それでも、武藤は近年Jリーグでも即戦力を輩出する関東大学リーグでフィジカル面を鍛え上げ、大学3年生にして古巣FC東京の特別指定選手としてJリーグデビュー。4年生となった2014年には正式にチームに加入し、33試合13得点を挙げた。日本代表にも召集され、宇佐美よりも早く代表デビューも果たす逆転現象が起きた。風貌や「慶應ボーイ」の肩書から来るのかもしれないが、武藤には「優等生」のイメージがつく。しかし、サッカー界では絶対的に宇佐美の方が優等生であり、「雑草魂」で成り上がって来たのが武藤である。

“BOM”トリオ爆発の鍵を握る武藤
宇佐美にしても武藤にしても、大迫のような典型的なストライカーではない。宇佐美は2019年に2度目の欧州挑戦を経て古巣へ復帰後、点取り屋というよりはゲームメイクに割く時間が多くなっている。
武藤はマインツでは結果こそ残していたが、プレー内容にはあまり納得していなかった様子が伺えた。逆に昨季プレーしたスペイン1部のエイバルでは僅かに1ゴールに終わったものの、ドリブルでの仕掛けや最前線からのプレッシング、プレスバックなどで攻守に渡って溌剌としたプレーが多く見られていた。
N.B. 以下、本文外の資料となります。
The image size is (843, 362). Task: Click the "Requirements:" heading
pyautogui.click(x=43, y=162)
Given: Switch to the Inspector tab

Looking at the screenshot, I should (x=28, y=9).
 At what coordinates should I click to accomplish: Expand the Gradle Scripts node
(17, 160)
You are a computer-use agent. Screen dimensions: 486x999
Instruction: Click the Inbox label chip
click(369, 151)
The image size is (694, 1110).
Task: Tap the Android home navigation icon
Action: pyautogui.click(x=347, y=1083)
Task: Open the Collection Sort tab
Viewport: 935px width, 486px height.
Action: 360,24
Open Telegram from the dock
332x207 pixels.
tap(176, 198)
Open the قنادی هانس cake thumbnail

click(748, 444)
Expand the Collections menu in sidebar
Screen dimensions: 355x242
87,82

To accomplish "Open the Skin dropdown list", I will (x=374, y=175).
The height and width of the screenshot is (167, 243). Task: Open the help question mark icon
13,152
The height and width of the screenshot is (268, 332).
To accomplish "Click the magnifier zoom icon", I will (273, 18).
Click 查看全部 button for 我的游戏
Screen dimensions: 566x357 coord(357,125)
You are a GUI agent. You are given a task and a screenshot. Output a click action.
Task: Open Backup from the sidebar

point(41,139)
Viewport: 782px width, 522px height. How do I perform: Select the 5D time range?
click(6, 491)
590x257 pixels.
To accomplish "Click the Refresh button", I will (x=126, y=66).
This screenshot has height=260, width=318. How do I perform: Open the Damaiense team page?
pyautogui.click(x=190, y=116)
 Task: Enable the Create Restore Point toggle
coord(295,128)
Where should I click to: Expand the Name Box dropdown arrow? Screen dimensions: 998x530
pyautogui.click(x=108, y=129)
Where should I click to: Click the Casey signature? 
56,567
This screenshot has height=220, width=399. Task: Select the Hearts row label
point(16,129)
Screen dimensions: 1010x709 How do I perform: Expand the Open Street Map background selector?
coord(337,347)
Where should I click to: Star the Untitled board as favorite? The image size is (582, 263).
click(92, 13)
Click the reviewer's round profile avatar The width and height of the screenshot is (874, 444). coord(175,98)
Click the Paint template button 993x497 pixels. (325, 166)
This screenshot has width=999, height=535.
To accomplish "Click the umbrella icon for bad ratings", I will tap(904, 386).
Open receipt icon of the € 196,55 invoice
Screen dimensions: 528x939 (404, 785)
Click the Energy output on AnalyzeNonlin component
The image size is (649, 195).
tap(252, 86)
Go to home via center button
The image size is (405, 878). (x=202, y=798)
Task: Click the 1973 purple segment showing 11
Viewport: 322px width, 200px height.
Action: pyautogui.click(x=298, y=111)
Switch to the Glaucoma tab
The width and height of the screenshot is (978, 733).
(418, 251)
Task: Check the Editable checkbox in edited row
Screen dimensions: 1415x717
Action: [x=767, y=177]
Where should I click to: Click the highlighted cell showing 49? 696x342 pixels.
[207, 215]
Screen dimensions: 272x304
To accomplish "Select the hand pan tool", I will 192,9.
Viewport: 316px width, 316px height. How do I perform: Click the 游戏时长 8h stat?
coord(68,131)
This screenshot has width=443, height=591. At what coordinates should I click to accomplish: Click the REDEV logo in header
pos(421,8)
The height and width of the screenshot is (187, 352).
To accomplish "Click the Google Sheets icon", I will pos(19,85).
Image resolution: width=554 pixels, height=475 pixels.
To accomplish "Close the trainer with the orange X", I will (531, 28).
ポストプレーが得意な大迫や司令塔役もこなせるボージャンとは違い、武藤には背後のスペースへ抜け出してイニエスタやサンペールから繰り出されるパスを多く引き出すタスクが求められる。また、鹿島戦のようにサイドのスペースに流れてチャンスメイクし、アシストやドリブルでのカットインからシュートを狙っていくような鋭い動きが求められる。シュートにパンチ力がある武藤にはペナルティエリア外からでも狙わせる方がチームにとっても攻撃のバリエーションが拡がるだろうし、彼自身もその方が得点を量産できるのではないだろうか?
ボージャン(B)大迫(O)武藤(M)による“BOM”トリオの爆発には、現在の神戸に最も足りないピースである“M”の活躍がキーになる!